▶ _DESCRIPTION OF THE TASK_
Can you copy out, word for word, the part of the lines below that opens with the line containing "At what coordinates" and closes with the line containing "click(x=368, y=106)", leaving out the pictures?
::::::::
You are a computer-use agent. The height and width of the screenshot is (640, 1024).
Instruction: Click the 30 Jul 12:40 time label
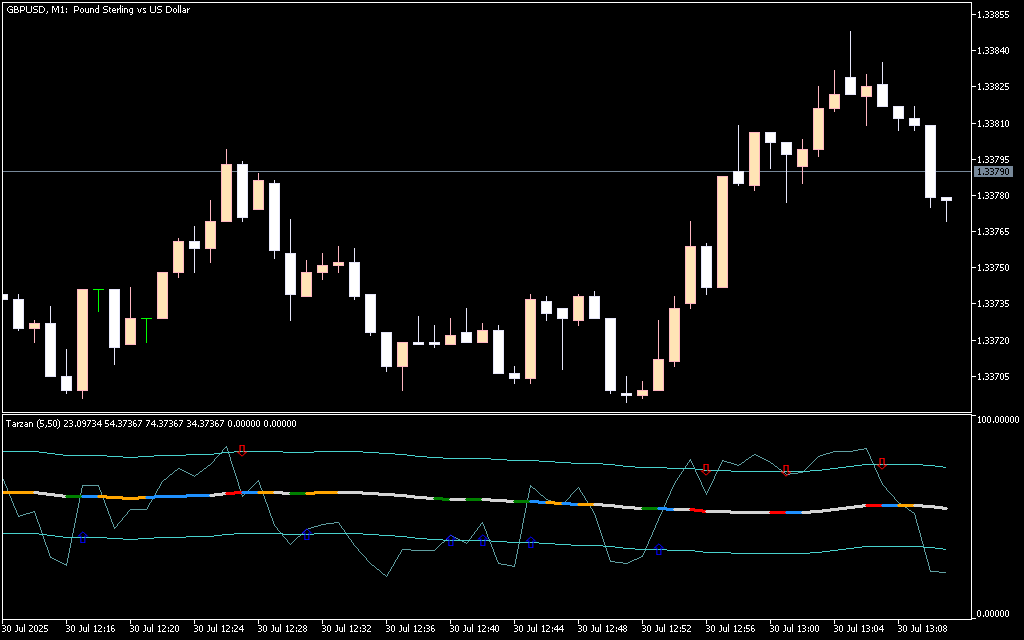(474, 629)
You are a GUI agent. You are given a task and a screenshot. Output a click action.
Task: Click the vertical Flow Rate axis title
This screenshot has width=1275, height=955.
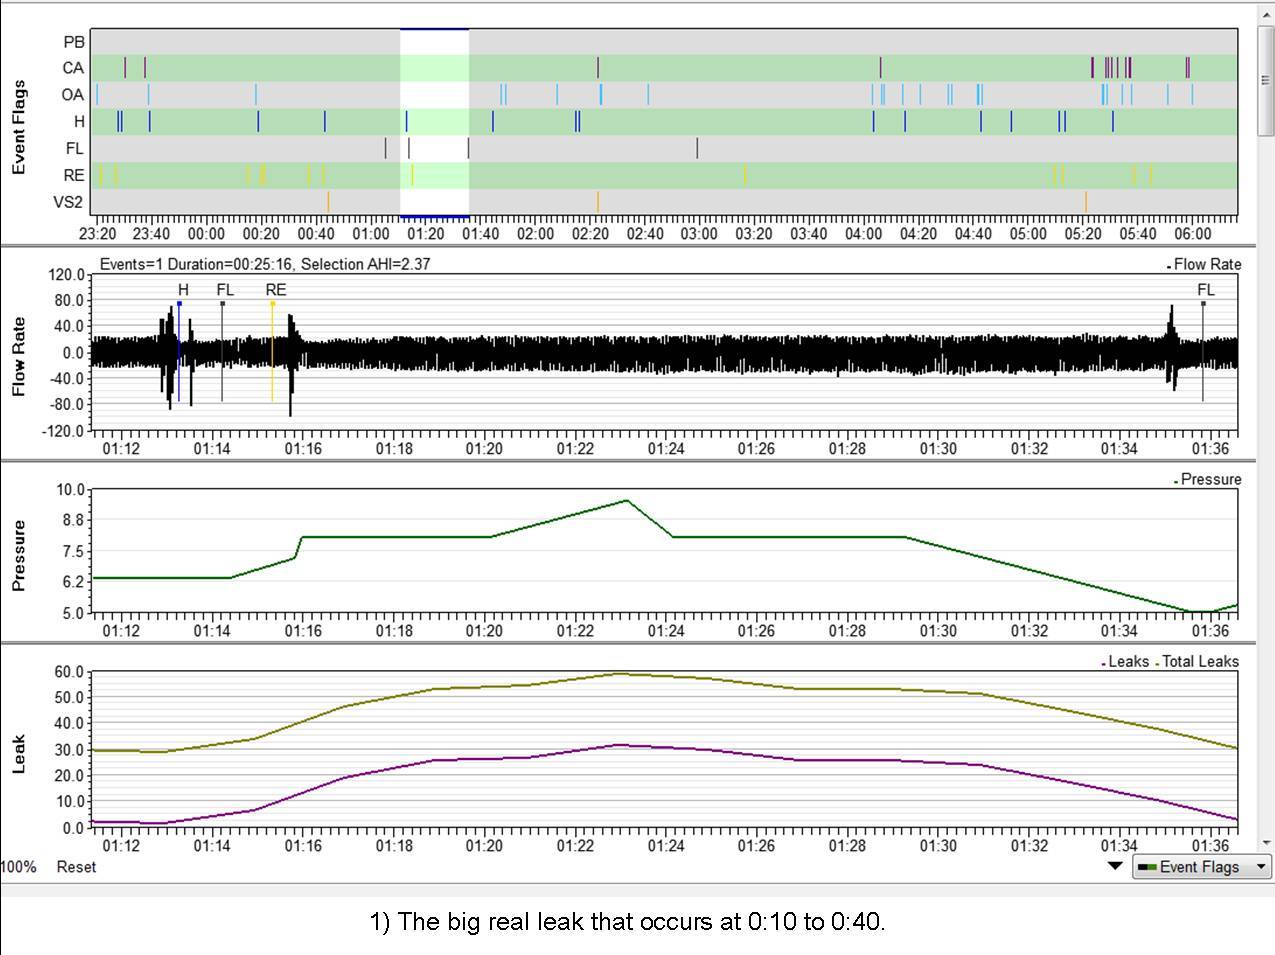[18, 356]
::::::::
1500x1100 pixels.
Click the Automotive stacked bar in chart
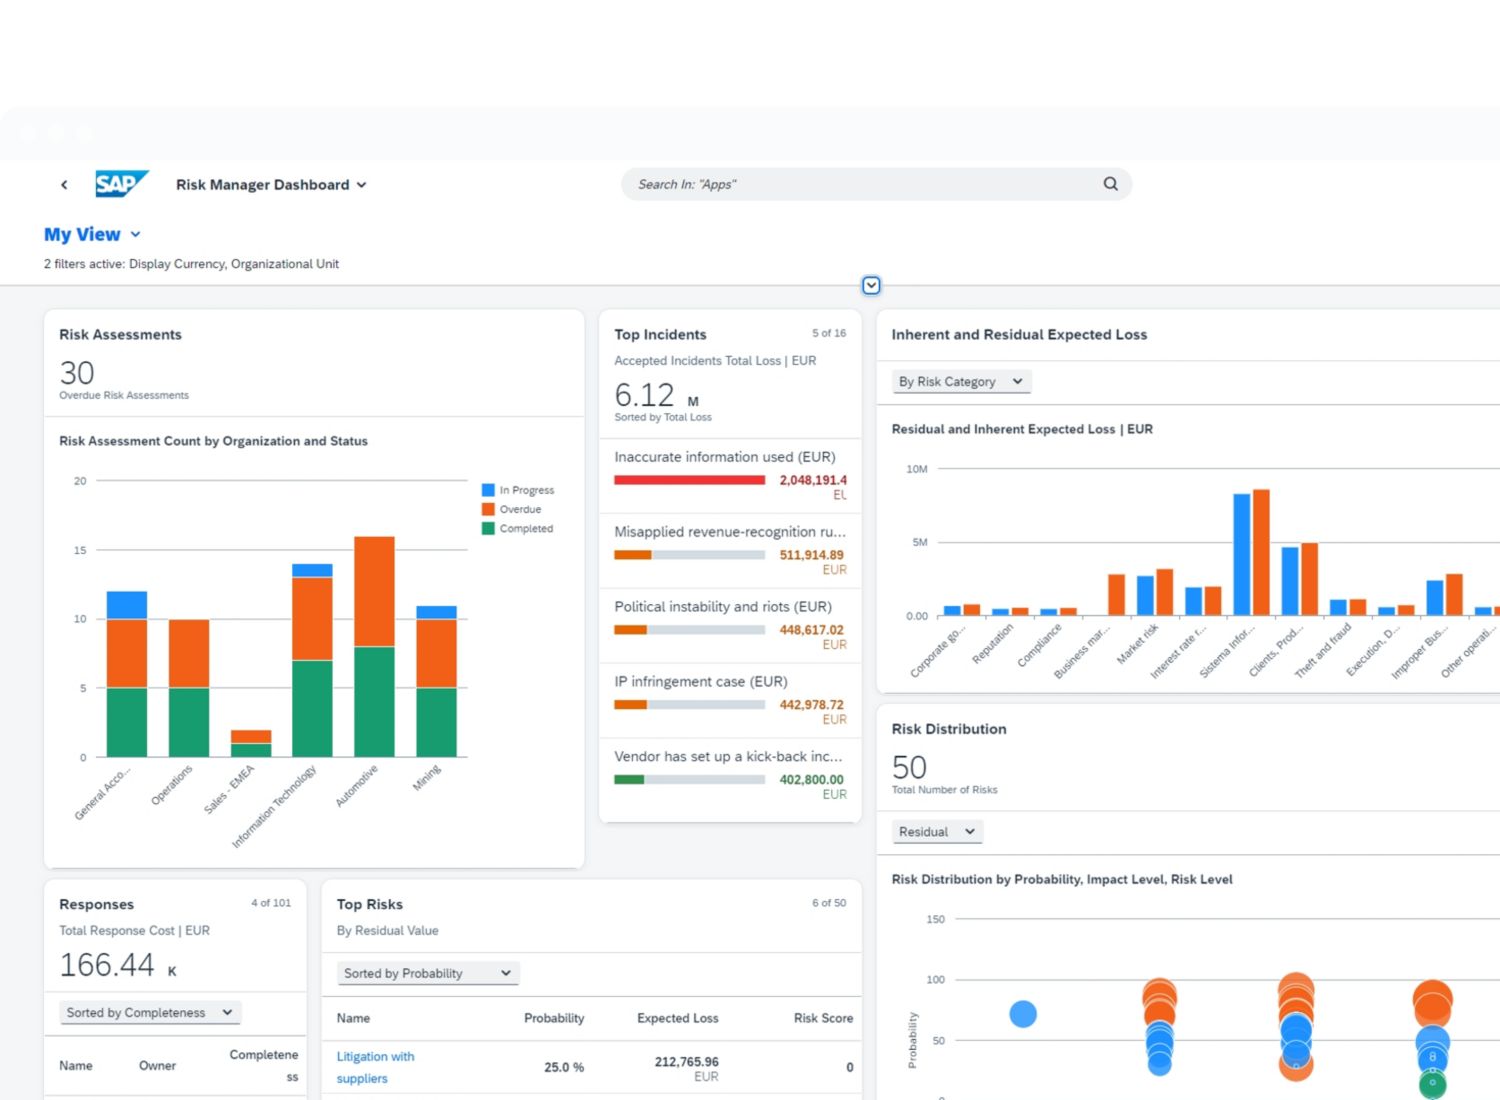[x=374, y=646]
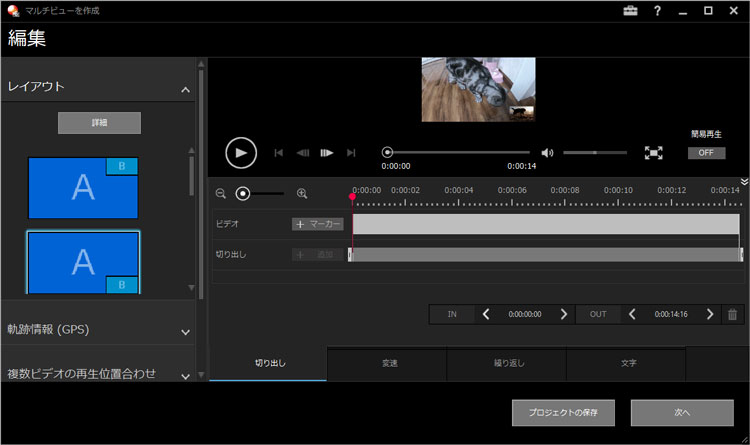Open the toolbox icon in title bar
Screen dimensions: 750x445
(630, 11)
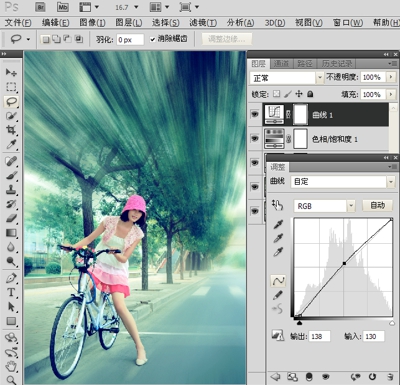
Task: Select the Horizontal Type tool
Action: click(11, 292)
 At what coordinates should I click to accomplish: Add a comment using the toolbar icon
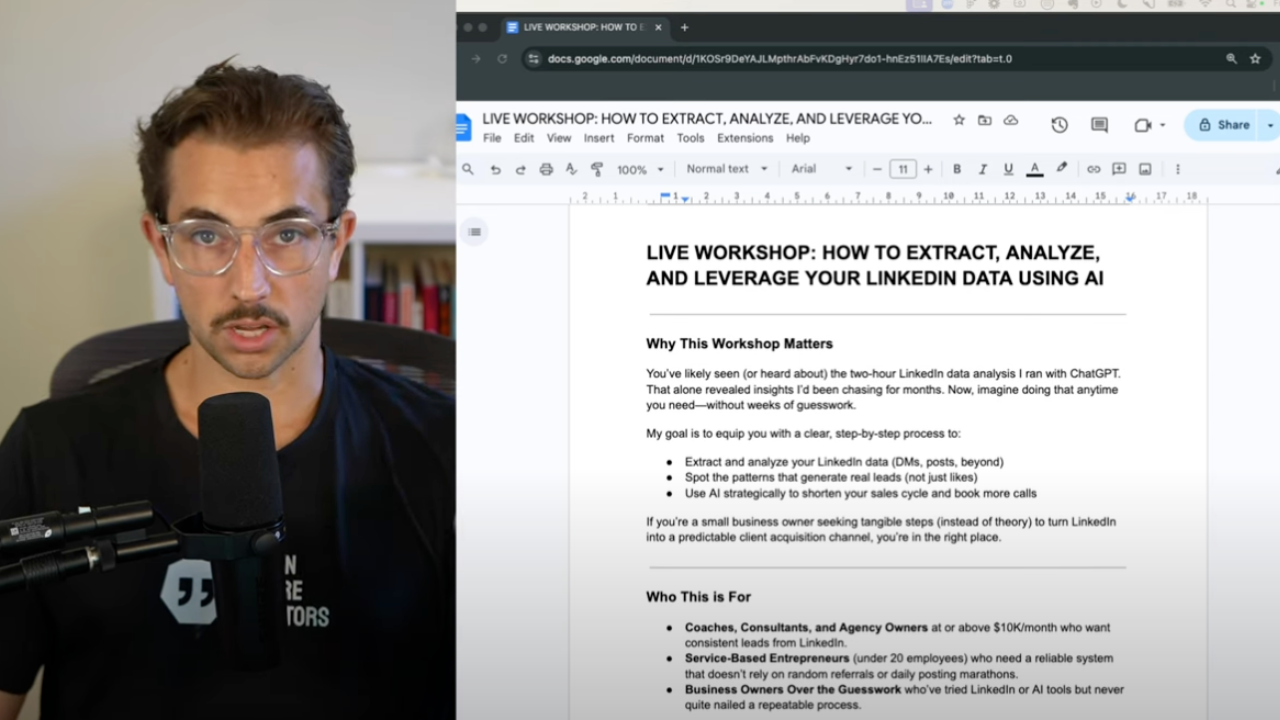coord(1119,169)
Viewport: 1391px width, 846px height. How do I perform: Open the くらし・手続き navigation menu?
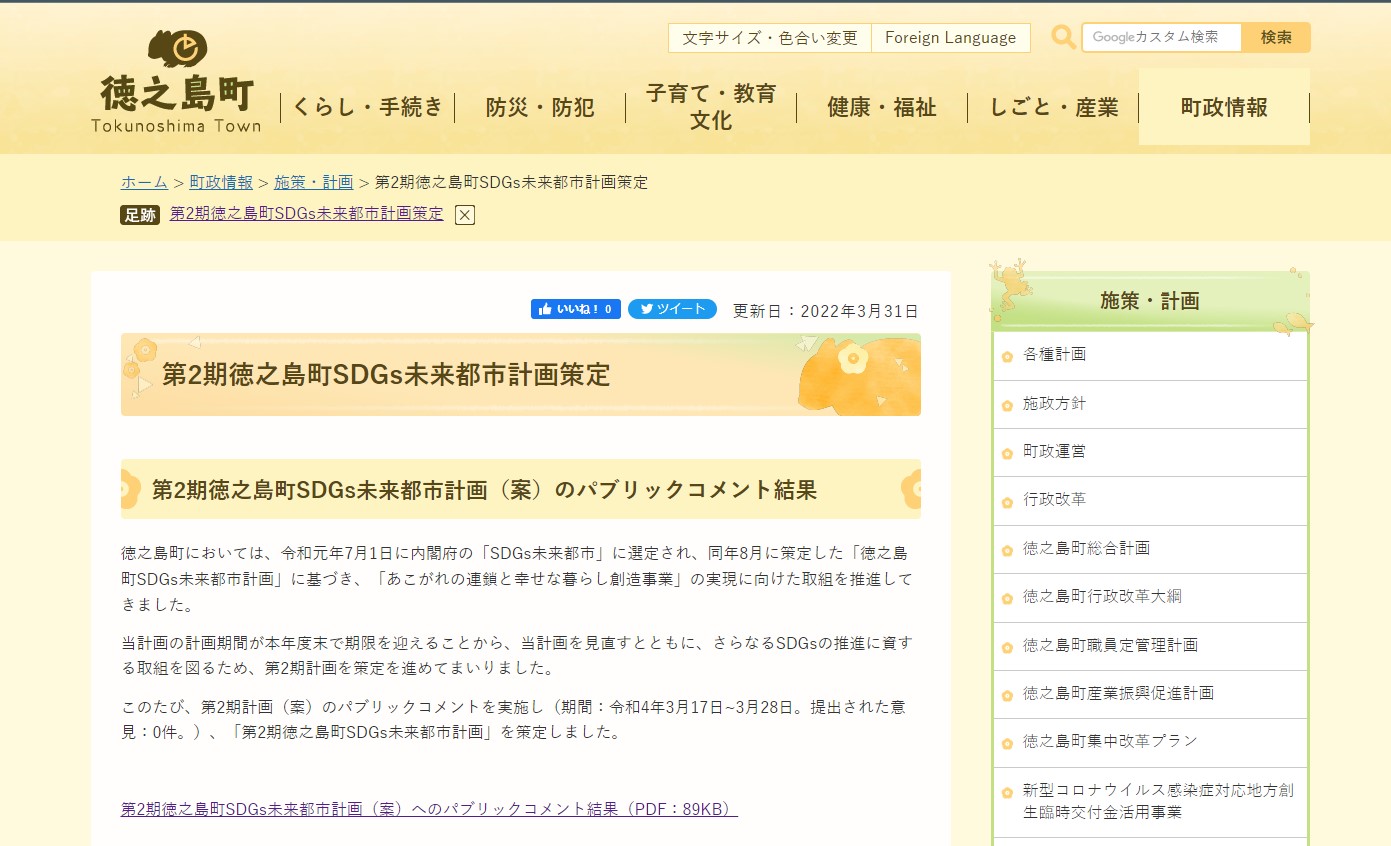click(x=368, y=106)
::::::::
▶ _OUTPUT OF THE TASK_
 At what coordinates should I click to accomplish: Add a comment using the toolbar icon
coord(1119,169)
Viewport: 1391px width, 846px height. How do I perform: Open the くらし・手続き navigation menu?
click(x=368, y=106)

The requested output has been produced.